Thats not the point of this, and I don't want it to be. I dont see EVERYONE posting this so it may just be a slight fault in the selenoid, which seems like it would be a simple replacement.


----------



## Spongebobnopants (Apr 25, 2007)

*Re: Is throwing a P2261 "Boost Pressure Control Valve (N249): Mechanical Malfunction" normal? (Arin)*

Based on the stamped engine load and speed it looks like you were off throttle when it tripped. Like it should have been venting or recirculating. (not sure how your spacer is set). it has also happened 6 times since you last cleared your codes. Now get in the car and run a log with this scenario when you get a chance. Then we can see what happened right before and right after the code... If you can throw one.
Freeze Frame:
RPM: 2362 /min
Load: 8.6 %
Speed: 61.0 km/h
Temperature: 91.0°C
Temperature: 36.0°C
Absolute Pres.: 990.0 mbar
Voltage: 13.970 V


----------



## Arin (Jun 27, 2002)

*Re: Is throwing a P2261 "Boost Pressure Control Valve (Spongebobnopants)*

Good.. first time in limp mode last night. would not boost at all. I went out on the town and returned to the vehicle a few hours later. My friends GF drove it home and the car boosted and was no longer in limp mode.
I'm updating vag com right now and scanning for codes.
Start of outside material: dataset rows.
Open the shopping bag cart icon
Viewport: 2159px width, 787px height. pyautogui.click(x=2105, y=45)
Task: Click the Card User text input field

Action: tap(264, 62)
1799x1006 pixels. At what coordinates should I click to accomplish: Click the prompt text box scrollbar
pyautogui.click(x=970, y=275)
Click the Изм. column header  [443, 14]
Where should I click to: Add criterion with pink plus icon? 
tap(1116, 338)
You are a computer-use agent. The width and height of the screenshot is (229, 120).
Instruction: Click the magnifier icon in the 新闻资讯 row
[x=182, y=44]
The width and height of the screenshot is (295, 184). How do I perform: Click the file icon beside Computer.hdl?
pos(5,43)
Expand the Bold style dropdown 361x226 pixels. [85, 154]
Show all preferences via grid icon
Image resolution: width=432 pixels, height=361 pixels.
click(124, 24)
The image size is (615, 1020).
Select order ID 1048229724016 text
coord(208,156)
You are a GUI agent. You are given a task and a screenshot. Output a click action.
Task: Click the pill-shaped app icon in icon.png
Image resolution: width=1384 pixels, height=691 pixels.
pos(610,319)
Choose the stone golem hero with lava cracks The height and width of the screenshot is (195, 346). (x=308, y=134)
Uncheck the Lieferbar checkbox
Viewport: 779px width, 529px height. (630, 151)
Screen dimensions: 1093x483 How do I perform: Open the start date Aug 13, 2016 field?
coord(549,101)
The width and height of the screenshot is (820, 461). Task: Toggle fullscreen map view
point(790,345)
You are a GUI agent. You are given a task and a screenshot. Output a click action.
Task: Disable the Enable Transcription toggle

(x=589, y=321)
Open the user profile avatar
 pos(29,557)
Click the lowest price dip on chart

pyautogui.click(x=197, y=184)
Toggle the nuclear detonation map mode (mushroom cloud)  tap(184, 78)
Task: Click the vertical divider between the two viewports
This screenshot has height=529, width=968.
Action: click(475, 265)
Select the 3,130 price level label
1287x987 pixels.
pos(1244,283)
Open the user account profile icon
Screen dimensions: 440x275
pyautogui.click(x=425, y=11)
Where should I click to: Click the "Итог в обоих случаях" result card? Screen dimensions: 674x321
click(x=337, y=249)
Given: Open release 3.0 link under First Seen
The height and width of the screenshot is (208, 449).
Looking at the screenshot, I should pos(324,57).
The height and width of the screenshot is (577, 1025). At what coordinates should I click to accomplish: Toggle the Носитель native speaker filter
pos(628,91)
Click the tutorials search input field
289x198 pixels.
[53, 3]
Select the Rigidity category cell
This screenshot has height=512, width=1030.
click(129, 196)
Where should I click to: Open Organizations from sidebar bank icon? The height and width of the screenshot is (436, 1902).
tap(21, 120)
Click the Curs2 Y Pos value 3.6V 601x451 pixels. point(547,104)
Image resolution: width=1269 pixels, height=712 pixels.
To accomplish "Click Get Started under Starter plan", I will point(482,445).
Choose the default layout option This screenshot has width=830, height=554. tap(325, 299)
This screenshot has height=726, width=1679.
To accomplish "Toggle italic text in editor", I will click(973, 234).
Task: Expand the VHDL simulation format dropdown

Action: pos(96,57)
_Modified by Arin at 11:31 PM 8-5-2007_


----------



## Arin (Jun 27, 2002)

*Re: Is throwing a P2261 "Boost Pressure Control Valve (Arin)*


_Quote »_
Sunday,05,August,2007,11:25:43:20937
VAG-COM Version: Release 704.1
Address 01: Engine
Control Module Part Number: 1K0 907 115 H
Component and/or Version: 2.0l R4/4V TFSI 0030
Software Coding: 0403010A1C070160
Work Shop Code: WSC 06496
1 Fault Found:
000564 - Boost Pressure Regulation: Limit Exceeded (Overboost Condition) 
P0234 - 001 - Upper Limit Exceeded - Intermittent
Freeze Frame:
Fault Status: 00100001
Fault Priority: 0
Fault Frequency: 1
Mileage: 23229 km
Time Indication: 0
Date: 2000.00.00
Time: 23:18:03
Freeze Frame:
RPM: 3473 /min
Load: 43.1 %
Speed: 137.0 km/h
Temperature: 90.0°C
Temperature: 30.0°C
Absolute Pres.: 1000.0 mbar
Voltage: 14.224 V

Readiness: 0000 0000



_Quote »_
16618/P0234/000564 - Boost Pressure Regulation: Limit Exceeded (Overboost Condition) 
[edit]Possible Symptoms 
Boost pressure too high 
Reduced power output 
[edit]Possible Causes 
Hoses incorrect connected, disconnected, blocked or leaking 
Malfunction N75 
[edit]Possible Solutions 
Check charge pressure control 
Check Solenoid Valve for Boost Pressure Control (N75) 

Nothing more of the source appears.